Au cœur du Morbihan, au creux d'un paysage bocager que les pluies douces rendent perpétuellement vert, le château de la Grée de Callac surgit avec une majesté inattendue. Dernier grand château construit en Bretagne au XIXe siècle, il incarne la volonté d'une aristocratie provinciale de rivaliser avec les fastes de la Loire ou de l'Île-de-France, en adaptant les codes du style néo-Renaissance à une vie sociale fondée sur la représentation et l'apparat. Ce qui distingue véritablement la Grée de Callac, c'est sa complétude remarquable. Là où tant de domaines seigneuriaux ont perdu leurs dépendances au fil des successions et des ventes, cet ensemble a traversé le XXe siècle presque intact : château principal, chapelle seigneuriale, écuries, orangerie, pavillon de chasse et porterie forment un tableau cohérent, comme figé dans l'ambiance de la Belle Époque. Chaque bâtiment répond à l'autre dans une harmonie savamment orchestrée. L'intérieur révèle le programme décoratif ambitieux de Frédéric Jobbé-Duval, architecte issu d'une famille de peintres décorateurs rennais. Boiseries sculptées, plafonds à caissons, grandes cheminées en pierre de taille et vitraux armoriés composent un décor de prestige qui n'a guère souffert du temps. Les grandes pièces de réception, dimensionnées pour accueillir la noblesse bretonne lors de chasses et de bals, gardent une atmosphère de fête suspendue. Le parc et les jardins à la française, structurés autour du château, prolongent l'expérience architecturale en plein air. Allées de charmes, broderies de buis, bassins et terrasses se succèdent dans un esprit très XIXe siècle, entre romantisme paysager et rigueur classique. Un lieu idéal pour les amateurs de patrimoine, les photographes en quête de compositions somptueuses et tous ceux qui souhaitent saisir l'essence d'une certaine France de la fin du siècle dernier.

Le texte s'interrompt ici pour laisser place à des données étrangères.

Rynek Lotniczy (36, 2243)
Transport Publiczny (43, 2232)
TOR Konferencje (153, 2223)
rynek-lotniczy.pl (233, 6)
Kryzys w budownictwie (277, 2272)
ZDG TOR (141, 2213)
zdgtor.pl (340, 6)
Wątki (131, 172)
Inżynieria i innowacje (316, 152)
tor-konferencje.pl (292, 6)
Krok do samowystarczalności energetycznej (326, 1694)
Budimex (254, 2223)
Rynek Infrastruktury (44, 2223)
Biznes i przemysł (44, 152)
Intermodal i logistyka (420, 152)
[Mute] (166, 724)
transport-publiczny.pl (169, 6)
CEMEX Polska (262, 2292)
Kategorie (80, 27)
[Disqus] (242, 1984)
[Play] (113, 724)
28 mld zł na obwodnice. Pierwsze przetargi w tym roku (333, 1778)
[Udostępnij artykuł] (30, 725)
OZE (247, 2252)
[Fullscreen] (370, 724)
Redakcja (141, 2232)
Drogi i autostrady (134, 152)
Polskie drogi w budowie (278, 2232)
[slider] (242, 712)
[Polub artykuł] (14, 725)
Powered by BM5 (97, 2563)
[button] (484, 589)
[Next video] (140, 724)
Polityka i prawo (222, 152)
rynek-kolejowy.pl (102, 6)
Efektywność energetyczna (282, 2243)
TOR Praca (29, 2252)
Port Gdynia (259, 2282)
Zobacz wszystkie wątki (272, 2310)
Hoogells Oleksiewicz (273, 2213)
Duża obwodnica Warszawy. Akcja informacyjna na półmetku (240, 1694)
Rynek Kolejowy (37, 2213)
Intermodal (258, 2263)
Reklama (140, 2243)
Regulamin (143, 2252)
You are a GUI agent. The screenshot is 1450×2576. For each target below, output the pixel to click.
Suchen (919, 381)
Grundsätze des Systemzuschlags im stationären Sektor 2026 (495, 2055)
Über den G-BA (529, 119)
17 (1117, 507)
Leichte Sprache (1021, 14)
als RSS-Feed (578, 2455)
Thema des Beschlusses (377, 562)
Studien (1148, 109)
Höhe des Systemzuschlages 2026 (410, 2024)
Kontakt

Le château de la Grée de Callac s'inscrit pleinement dans le courant néo-Renaissance française, ce style qui, dans la seconde moitié du XIXe siècle, revisitait avec érudition et exubérance les formes architecturales des XVe et XVIe siècles. La façade principale, rythmée par des travées de fenêtres à meneaux, des lucarnes ouvragées et des toitures à forte pente coiffées d'épis de faîtage sculptés, témoigne d'une maîtrise stylistique évidente. Les matériaux, en partie extraits de carrières locales bretonnes et en partie sélectionnés pour leur capacité à recevoir la sculpture, confèrent à l'ensemble une cohérence chromatique et texturale caractéristique de la région. Frédéric Jobbé-Duval a conçu le château selon un plan en U ou en L, disposition classique des grandes demeures néo-Renaissance, permettant d'articuler les espaces de parade — grandes salles de réception, bibliothèque, salle à manger de gala — et les appartements privés sur plusieurs ailes. Les communs, soigneusement traités dans le même esprit architectural, comprennent d'imposantes écuries, une orangerie à structure métallique et vitrée et un pavillon de chasse, chacun conçu comme un élément à part entière de la composition d'ensemble. À l'intérieur, le décor reflète l'idéal de l'architecte décorateur : caissons sculptés, lambris de chêne, cheminées monumentales en pierre de taille et ferronneries d'art dialoguent avec une aisance qui évite l'écueil du pastiche. La chapelle privée, dotée de vitraux armoriés et d'un mobilier liturgique en bois sculpté, constitue l'un des joyaux de l'ensemble. Le parc, structuré en jardins à la française près du château et en promenades paysagères à l'anglaise en périphérie, achève de faire de la Grée de Callac un exemple accompli d'architecture totale de la fin du XIXe siècle.